Clearly $w$ is continuous , and so $f\circ w:X_\ell\to D$ is continuous.  But, by the assumption that $X_\ell$ is continuous this means that $f\circ w$ is constant, let’s assume everything maps to $0$. It follows that $f(\bold{y})=0$ for every $\bold{y}\in X$ such that $\pi_j(\bold{x})=\pi_j(\bold{x})$ for every $j\in\mathcal{J}-\{\ell\}$. Repeating this process with a different index $k\in\mathcal{J}-\{\ell\}$ we arrive at another set of $\bold{y}$ such that they differ from $\bold{x}$ in all but finitely many coordinates,  which also map under $f$ to zero. Doing this for each $j\in\mathcal{J}$ we arrive at a dense subset of $X$ which all map to zero under $f$. It follows that the zero function $0:X\mapsto D$ and $f$ are both continuous mappings into a Hausdorff space such that their agreement set $A(0,f)$ is dense. It follows from a previous problem that $f=0$. This contradicts the assumption that $f$ was constant. The conclusion follows $\blacksquare$

Before we make a corollary about this we prove something that everyone reading this (if there is anyone) knows but I haven’t actually taken the time to write down. Namely:

Theorem: $\mathbb{C}^n\approx\mathbb{R}^{2n}$ under the usual metric topologies.

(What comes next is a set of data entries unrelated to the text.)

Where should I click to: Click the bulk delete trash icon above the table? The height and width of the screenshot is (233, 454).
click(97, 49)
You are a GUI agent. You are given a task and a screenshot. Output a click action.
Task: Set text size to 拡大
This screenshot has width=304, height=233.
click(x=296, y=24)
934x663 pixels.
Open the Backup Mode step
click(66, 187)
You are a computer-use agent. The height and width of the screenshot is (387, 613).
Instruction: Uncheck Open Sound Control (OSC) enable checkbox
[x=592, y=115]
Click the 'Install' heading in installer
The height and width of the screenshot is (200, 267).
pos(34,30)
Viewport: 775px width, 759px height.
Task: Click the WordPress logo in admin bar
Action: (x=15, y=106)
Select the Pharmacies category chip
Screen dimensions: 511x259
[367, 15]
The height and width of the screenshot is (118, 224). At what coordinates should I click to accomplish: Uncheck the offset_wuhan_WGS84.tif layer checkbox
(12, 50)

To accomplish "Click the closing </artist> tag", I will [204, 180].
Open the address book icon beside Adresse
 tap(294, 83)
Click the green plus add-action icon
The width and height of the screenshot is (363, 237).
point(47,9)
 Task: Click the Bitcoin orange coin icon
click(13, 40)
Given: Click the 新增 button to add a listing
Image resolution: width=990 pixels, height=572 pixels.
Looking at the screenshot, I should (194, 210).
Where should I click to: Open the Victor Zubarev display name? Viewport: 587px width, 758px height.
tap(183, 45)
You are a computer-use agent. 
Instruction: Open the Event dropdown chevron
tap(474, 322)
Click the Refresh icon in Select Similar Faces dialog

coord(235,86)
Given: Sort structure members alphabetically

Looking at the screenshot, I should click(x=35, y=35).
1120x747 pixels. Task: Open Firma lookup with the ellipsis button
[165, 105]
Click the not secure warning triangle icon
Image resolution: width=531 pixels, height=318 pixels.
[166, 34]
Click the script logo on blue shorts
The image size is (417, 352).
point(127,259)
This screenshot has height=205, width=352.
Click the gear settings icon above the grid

Proof: We use the canonical mapping $\alpha:\mathbb{C}^n\to\mathbb{R}^{2n}$ given by $(a_1+ib_1,\cdots,a_{2n-1}+ib_{2n})\mapsto (a_1,b_1,\cdots,a_{2n-1},b_{2n-1})$. It is easily verified that $\alpha$ is bijective. And in fact we see that $\|\alpha(z)\|=\|z\|$ and so it’s an isometry, thus clearly bicontinuous. The conclusion follows.

We are now prepared to state that

Corollary: $\mathbb{R}^n$ and so $\mathbb{C}^n$ are connected.